Radiant Positions at 10pm Local Daylight Time

Radiant Positions at 1am Local Daylight Time

Radiant Positions at 1am Local Daylight Time

Radiant Positions at 5am Local Daylight Time

Radiant Positions at 4am Local Daylight Time

During this period the moon reaches its new phase on Friday June 27th. At this time the moon will lie near the sun and will be invisible at night. This weekend the waning crescent moon will rise a few hours after midnight. The glare from the moon will be bright but you can overcome this by keeping the moon far from your field of view. The estimated total hourly meteor rates for evening observers this week is near 3 for observers situated at mid-northern latitudes and 4 for observers viewing from the southern tropics (latitude 25 S.). For morning observers the estimated total hourly rates should be near 11 for observers situated at mid-northern latitudes and 13 for observers viewing from the southern tropics. The actual rates will also depend on factors such as personal light and motion perception, local weather conditions, alertness and experience in watching meteor activity. Morning rates are slightly lower this week due to the bright moonlight. Note that the hourly rates listed below are estimates as viewed from dark sky sites away from urban light sources. Observers viewing from urban areas will see less activity as only the brightest meteors will be visible from such locations.

The radiant (the area of the sky where meteors appear to shoot from) positions and rates listed below are exact for Saturday night/Sunday morning June 21/22. These positions do not change greatly day to day so the listed coordinates may be used during this entire period. Most star atlases (available at science stores and planetariums) will provide maps with grid lines of the celestial coordinates so that you may find out exactly where these positions are located in the sky. A planisphere or computer planetarium program is also useful in showing the sky at any time of night on any date of the year. Activity from each radiant is best seen when it is positioned highest in the sky, either due north or south along the meridian, depending on your latitude. It must be remembered that meteor activity is rarely seen at the radiant position. Rather they shoot outwards from the radiant so it is best to center your field of view so that the radiant lies at the edge and not the center. Viewing there will allow you to easily trace the path of each meteor back to the radiant (if it is a shower member) or in another direction if it is a sporadic. Meteor activity is not seen from radiants that are located below the horizon. The positions below are listed in a west to east manner in order of right ascension (celestial longitude). The positions listed first are located further west therefore are accessible earlier in the night while those listed further down the list rise later in the night.

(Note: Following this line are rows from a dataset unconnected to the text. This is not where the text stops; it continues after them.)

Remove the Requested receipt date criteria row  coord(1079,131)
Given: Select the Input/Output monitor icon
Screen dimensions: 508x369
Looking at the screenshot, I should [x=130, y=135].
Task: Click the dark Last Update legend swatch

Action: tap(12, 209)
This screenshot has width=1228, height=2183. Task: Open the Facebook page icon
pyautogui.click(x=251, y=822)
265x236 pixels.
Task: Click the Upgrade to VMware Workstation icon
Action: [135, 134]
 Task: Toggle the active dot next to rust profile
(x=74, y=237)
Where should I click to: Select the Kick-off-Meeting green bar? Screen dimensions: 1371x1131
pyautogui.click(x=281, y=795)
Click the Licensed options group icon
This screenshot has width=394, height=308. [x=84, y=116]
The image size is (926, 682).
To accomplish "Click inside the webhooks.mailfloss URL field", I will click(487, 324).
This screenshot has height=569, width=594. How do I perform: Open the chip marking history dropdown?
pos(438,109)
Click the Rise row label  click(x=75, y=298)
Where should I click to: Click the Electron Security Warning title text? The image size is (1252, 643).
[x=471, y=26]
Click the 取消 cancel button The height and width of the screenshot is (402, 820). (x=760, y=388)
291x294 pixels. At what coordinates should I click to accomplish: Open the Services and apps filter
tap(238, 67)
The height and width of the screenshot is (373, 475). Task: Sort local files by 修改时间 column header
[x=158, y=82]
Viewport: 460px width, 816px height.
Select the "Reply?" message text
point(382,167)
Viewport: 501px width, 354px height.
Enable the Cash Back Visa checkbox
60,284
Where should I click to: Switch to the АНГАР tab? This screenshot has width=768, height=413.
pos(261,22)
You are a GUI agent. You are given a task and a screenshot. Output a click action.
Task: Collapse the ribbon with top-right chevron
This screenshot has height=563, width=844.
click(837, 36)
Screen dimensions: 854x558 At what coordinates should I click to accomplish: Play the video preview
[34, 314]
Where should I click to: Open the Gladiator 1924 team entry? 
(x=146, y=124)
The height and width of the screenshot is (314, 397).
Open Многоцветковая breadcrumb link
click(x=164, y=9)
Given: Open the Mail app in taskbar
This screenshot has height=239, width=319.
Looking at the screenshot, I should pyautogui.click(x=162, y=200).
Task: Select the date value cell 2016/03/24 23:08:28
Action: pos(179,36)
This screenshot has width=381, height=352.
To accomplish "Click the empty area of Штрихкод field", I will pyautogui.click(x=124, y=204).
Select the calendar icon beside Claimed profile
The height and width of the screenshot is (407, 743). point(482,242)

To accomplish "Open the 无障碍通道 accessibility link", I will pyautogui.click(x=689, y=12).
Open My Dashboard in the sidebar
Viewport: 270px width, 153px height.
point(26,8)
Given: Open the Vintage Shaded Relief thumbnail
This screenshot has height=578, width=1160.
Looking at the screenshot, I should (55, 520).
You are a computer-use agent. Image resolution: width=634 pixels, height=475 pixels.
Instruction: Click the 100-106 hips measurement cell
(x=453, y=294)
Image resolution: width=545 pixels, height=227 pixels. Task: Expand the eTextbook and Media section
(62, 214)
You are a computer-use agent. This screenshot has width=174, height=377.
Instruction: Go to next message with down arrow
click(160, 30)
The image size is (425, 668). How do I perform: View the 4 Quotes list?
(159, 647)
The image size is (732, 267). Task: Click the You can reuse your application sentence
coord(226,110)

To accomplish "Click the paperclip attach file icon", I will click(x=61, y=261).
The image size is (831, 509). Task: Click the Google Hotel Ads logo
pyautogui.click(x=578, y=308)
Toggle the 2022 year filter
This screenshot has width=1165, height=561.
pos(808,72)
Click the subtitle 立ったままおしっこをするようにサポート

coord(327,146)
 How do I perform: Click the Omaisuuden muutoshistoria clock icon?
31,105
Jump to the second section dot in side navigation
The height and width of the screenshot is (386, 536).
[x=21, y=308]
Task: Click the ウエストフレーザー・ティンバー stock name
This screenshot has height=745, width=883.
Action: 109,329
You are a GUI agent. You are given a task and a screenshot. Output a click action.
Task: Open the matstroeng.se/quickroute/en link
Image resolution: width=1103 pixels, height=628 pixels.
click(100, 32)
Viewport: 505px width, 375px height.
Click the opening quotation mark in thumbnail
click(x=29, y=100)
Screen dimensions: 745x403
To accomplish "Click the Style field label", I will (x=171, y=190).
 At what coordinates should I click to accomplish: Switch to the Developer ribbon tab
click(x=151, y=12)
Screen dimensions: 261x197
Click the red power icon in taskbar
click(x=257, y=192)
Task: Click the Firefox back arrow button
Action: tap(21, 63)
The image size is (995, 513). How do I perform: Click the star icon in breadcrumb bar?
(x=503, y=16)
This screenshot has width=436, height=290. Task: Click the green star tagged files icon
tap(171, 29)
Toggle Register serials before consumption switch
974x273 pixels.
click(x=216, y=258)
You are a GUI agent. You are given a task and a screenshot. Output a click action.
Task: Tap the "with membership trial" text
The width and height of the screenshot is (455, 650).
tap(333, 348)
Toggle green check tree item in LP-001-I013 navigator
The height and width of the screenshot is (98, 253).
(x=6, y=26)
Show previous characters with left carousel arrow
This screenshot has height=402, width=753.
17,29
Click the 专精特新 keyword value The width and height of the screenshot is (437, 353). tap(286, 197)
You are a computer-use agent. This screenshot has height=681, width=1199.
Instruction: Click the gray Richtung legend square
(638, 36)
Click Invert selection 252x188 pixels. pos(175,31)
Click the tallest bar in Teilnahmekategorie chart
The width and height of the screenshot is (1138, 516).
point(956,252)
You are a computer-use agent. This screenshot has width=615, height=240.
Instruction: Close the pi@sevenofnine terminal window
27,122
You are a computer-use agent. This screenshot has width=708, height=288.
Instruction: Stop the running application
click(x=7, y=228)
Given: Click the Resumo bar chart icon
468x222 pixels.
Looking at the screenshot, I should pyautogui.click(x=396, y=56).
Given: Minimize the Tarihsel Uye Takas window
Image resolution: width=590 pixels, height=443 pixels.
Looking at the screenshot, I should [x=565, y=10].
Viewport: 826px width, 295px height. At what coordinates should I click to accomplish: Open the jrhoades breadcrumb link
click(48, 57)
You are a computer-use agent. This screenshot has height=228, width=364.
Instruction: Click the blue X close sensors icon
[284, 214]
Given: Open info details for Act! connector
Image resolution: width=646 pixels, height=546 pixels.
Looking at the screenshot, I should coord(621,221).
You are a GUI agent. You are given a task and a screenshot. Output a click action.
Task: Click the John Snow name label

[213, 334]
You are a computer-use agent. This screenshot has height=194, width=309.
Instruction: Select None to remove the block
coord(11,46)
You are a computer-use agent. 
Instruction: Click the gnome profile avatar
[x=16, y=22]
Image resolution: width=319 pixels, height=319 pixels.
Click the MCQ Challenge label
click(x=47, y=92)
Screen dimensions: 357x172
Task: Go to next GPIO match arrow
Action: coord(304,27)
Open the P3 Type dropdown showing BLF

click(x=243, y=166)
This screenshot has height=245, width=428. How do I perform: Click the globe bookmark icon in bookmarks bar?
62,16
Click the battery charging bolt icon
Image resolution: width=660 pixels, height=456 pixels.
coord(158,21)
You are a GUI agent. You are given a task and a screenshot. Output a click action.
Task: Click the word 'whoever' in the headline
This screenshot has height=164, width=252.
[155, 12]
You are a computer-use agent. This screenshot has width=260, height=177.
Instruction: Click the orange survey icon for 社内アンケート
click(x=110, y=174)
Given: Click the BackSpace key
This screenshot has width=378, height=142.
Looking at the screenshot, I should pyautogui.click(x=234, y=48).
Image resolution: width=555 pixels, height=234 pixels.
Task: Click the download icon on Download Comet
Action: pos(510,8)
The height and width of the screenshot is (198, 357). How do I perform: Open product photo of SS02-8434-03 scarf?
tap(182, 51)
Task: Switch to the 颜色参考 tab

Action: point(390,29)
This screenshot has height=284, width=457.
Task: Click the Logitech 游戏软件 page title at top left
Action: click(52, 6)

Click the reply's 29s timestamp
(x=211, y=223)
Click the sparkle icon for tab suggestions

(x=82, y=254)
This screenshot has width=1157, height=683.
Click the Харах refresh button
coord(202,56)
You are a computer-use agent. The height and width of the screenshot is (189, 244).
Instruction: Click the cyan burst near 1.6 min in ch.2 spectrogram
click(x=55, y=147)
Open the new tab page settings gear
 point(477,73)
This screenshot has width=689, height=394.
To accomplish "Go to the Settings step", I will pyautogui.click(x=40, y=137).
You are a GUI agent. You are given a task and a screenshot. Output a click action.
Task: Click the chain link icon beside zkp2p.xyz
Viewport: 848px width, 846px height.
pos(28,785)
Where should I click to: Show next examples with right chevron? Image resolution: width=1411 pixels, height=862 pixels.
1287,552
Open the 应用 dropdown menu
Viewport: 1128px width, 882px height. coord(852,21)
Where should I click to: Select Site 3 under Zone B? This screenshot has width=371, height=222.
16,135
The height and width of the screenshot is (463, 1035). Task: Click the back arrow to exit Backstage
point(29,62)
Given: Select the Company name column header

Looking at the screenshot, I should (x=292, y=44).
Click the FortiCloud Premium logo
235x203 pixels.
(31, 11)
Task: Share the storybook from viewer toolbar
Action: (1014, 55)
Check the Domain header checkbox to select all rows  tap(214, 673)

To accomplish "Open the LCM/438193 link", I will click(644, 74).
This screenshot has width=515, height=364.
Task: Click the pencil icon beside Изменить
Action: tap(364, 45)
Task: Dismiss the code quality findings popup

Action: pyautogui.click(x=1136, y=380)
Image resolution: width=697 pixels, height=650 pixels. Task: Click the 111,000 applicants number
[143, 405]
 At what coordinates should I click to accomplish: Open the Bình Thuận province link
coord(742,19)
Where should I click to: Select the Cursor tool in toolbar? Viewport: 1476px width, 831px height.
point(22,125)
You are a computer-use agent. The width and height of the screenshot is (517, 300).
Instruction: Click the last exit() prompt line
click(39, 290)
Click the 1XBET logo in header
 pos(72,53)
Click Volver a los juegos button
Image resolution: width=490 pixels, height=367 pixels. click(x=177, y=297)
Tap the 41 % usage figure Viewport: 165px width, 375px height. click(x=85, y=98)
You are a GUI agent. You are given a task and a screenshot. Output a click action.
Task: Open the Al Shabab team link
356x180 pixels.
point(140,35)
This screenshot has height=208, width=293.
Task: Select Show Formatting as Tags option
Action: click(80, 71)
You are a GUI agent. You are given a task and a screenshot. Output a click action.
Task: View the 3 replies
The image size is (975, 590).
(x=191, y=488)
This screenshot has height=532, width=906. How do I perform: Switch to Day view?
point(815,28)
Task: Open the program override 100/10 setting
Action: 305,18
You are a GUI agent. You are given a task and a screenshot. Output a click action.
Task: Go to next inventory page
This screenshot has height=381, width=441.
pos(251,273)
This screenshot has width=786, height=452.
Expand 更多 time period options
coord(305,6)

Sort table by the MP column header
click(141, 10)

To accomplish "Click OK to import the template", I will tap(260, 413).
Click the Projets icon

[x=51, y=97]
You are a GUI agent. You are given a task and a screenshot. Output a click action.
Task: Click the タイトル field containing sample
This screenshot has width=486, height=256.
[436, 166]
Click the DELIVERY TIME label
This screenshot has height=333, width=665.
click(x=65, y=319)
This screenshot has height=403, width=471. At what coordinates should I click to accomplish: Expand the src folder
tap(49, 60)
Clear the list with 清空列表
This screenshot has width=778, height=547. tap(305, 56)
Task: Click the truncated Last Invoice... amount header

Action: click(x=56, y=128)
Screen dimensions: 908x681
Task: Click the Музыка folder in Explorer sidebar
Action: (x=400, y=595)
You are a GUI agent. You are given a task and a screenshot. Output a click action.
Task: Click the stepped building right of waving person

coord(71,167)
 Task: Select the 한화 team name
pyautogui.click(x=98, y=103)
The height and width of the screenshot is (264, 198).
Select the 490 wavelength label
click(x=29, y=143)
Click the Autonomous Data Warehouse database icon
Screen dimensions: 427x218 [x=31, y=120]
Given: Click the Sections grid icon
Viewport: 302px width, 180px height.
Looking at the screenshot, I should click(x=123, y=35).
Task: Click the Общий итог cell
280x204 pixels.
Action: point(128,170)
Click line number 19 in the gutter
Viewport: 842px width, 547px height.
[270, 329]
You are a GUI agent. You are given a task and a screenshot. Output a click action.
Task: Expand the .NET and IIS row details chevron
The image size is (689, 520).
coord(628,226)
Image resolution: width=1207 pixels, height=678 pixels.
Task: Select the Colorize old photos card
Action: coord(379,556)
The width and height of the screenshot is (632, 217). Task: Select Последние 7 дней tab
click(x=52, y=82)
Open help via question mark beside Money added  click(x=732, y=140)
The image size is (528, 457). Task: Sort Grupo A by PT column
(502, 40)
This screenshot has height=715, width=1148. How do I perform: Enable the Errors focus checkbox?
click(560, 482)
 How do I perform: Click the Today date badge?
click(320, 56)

These sources of meteoric activity are expected to be active this week:

The June Bootids (JBO) are usually a very weak shower that occasionally produces outbursts. Nothing out of the ordinary is expected this year but with the moon out of the way so viewing for unusual activity is warranted. These meteors are best seen from June 22nd through July 2nd with maximum activity occurring on the 27th. At maximum the radiant is located at 14:56 (224) +48. This position lies in northwestern Bootes, 15 degrees east of the second magnitude star known as Alkaid (Eta Ursae Majoris). This radiant is best placed in the evening sky just as the sky becomes dark. Observers in the northern hemisphere have a distinct advantage over those located south of the equator as the radiant lies much higher in the evening sky. No matter your location, little activity is expected from this source. With an entry velocity of 18 km/sec., the average June Bootid meteor would be of very slow velocity.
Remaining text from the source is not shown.